Tue Aug 19, 2014, 06:16 AM
Aug 2014

I was living their when NAFTA began to take effect. the outcome should haunt the future of all 'free-trade' agreements with countries whose wages are FAR below those of the USA.

sP

 

Lee-Lee

(6,324 posts)
4. Yes indeed. I grew up in a textile town surrounded by tobacco towns
Tue Aug 19, 2014, 06:28 AM
Aug 2014

My dad worked his whole life after he left the Navy in textiles, and still does some work now helping owners of older equipment who still use it keep it going.

He did maintenance on the machines, and even before NAFTA he found himself more and more often being paid for jobs that consisted to going in and taking the machines apart to either be sent overseas or scrapped.

He started buying all the small, often broken parts from all the ones that were headed to scrap, for a while he and a partner had a huge warehouse of textile parts, and they spent a lot of days helping owners of plants using those machines keep them going, especially after the manufacturers of the machines went under or quit supporting the older stuff. He made really good money while helping American companies keep going a bit longer. There are still a few here in the USA using the old equipment, but not nearly as many.

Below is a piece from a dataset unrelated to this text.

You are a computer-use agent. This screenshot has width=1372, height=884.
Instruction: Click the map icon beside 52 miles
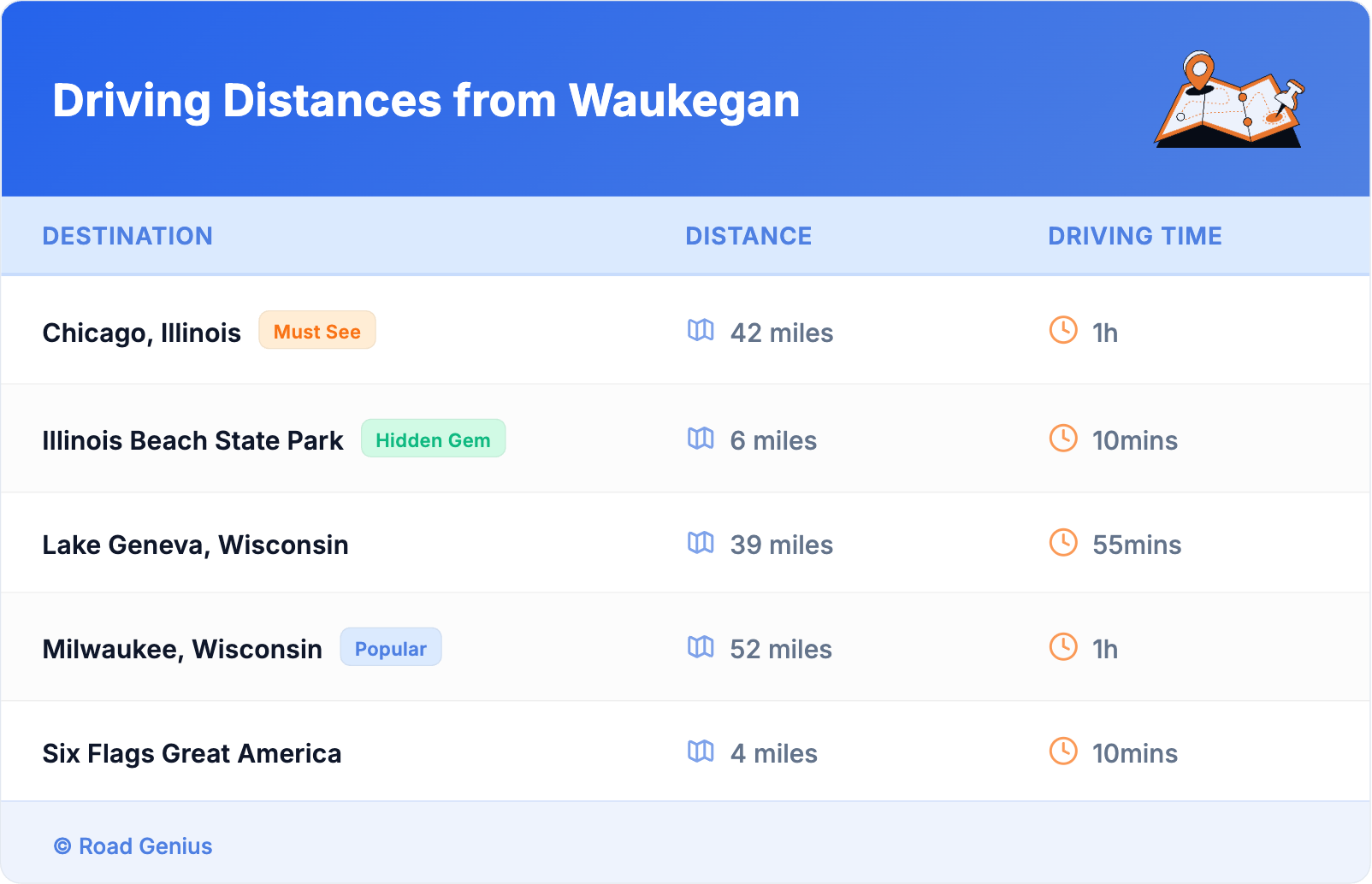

I dated a guy from a town that lived on tobacco farming right as it really went down. What was a huge success story of government crop limits and market control keeping prices high where farmers did really well turned in a few short years to farmers forced into growing crops not nearly as profitable and with far less protection- here in NC they limited how much average anyone could grow tobacco on, so everyone made money. Soybeans are left to a cutthroat market.

 

Katashi_itto

(10,175 posts)
5. Thanks Clinton.
Tue Aug 19, 2014, 07:01 AM
Aug 2014

At least Hillary will be back with TPP to finish the job on the rest of the country.

ColesCountyDem

(6,943 posts)
7. NAFTA did the same thing to southern Illinois.
Tue Aug 19, 2014, 07:56 AM
Aug 2014

Southern Illinois has been the poorest part of the state for well over 100 years, and it's a virtual certainty that any bad economic news will either have visited southern Illinois prior to its widespread impact or will visit southern Illinois in the first 'wave'.

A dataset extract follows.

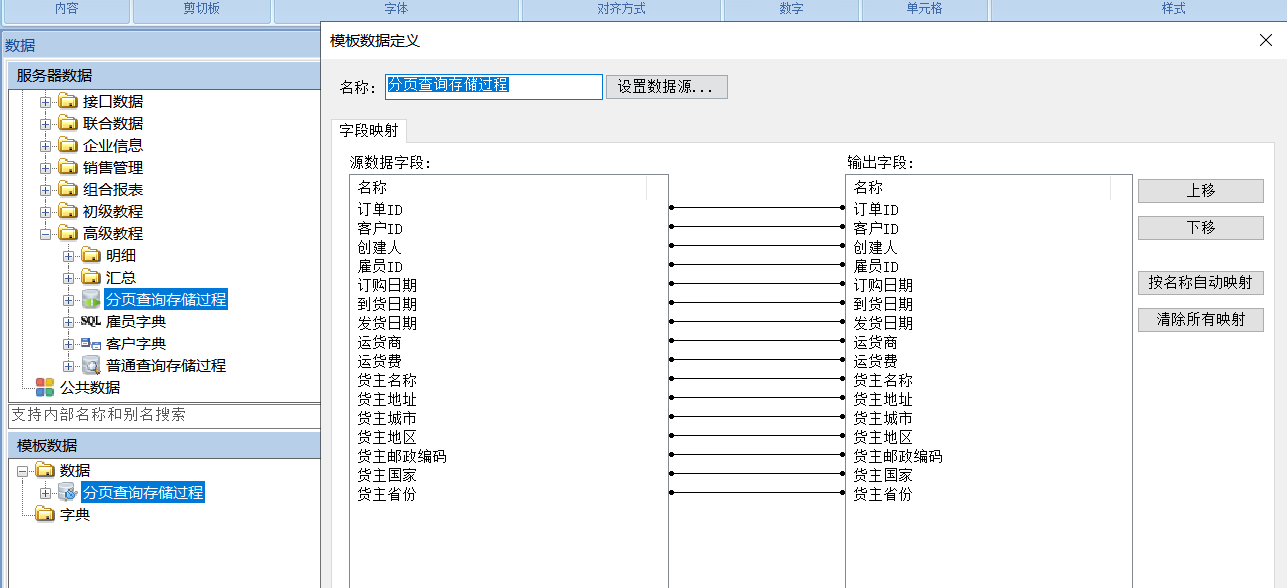Click the 设置数据源... button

Just as southern Illinois was beginning to recover from the economic devastation wrought on the coal industry by the EPA and various legislation aimed at air- and water quality in the '80s and '90s, NAFTA roared through and wiped out HUGE numbers of relatively high-wage, high-benefit, manufacturing jobs.

It's not that no one saw NAFTA for the economic evil that it promised to be and is, it's that not enough people CARED, not even Democrats. NAFTA is what has turned this once reliably 'blue' part of the state a very deep maroon.